Berndt Söderborg

Personal information
- Born: 13 August 1933
- Died: 29 March 2024 (aged 90)

Chess career
- Country: Sweden
- Title: International Arbiter (1993)
- Peak rating: 2152 (January 2008)

= Berndt Söderborg =

Swedish chess player (1933–2024)

Berndt Söderborg (13 August 1933 – 29 March 2024) was a Swedish chess player and International Arbiter (1993).

==Biography==
Berndt Söderborg was one of the strongest chess players in Sweden in the late 1950s and early 1960s. He participated in several Swedish Chess Championships. Also Berndt Söderborg was participant of the Stockholm International chess tournaments in 1962 and 1963. In the 1962 tournament he shared 2nd-3rd places with Grandmaster (GM) Salo Flohr.
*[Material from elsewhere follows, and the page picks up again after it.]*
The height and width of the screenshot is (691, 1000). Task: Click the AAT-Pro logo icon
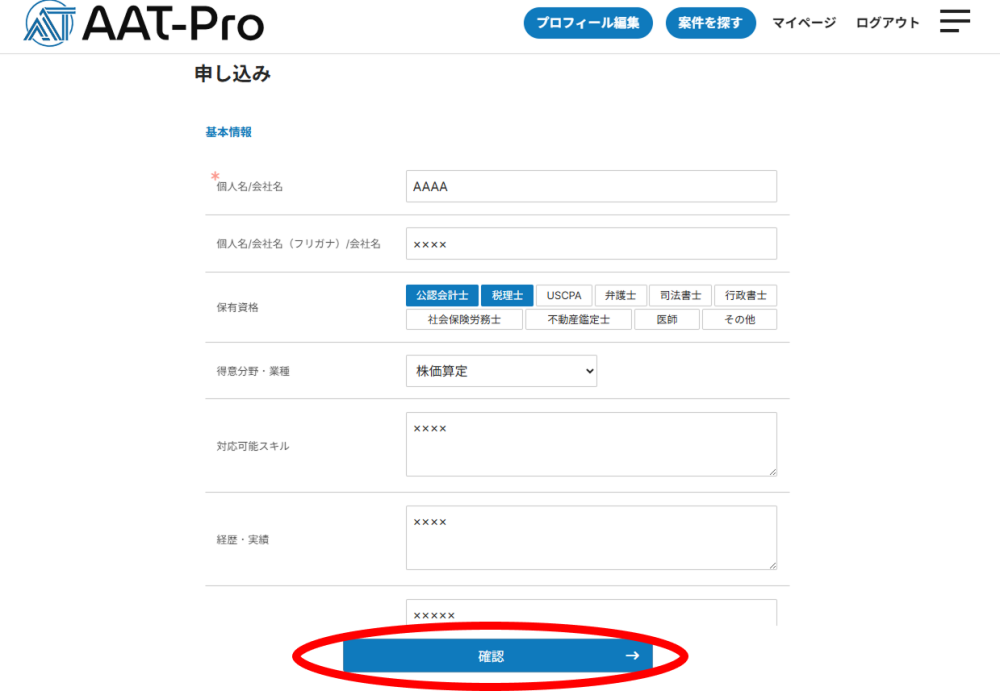point(48,22)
Berndt Söderborg played for Sweden in the Chess Olympiad:
- In 1962, at second reserve board in the 15th Chess Olympiad in Varna (+2, =9, -0).

Berndt Söderborg played for Sweden in the World Student Team Chess Championships:
- In 1955, at second reserve board in the 2nd World Student Team Chess Championship in Lyon (+2, =3, -3),
- In 1956, at second board in the 3rd World Student Team Chess Championship in Uppsala (+0, =3, -5),
- In 1957, at first board in the 4th World Student Team Chess Championship in Reykjavík (+3, =5, -5),
- In 1958, at first board in the 5th World Student Team Chess Championship in Varna (+0, =1, -7),
- In 1959, at first board in the 6th World Student Team Chess Championship in Budapest (+2, =4, -4),
- In 1960, at first board in the 7th World Student Team Chess Championship in Leningrad (+2, =2, -6),
- In 1961, at third board in the 8th World Student Team Chess Championship in Helsinki (+0, =1, -7).

In the 1990s and 2000s Berndt Söderborg played in senior chess tournaments. In 2001 he became the silver medalist of the Swedish Senior Chess championship, and in 2003 he won this championship.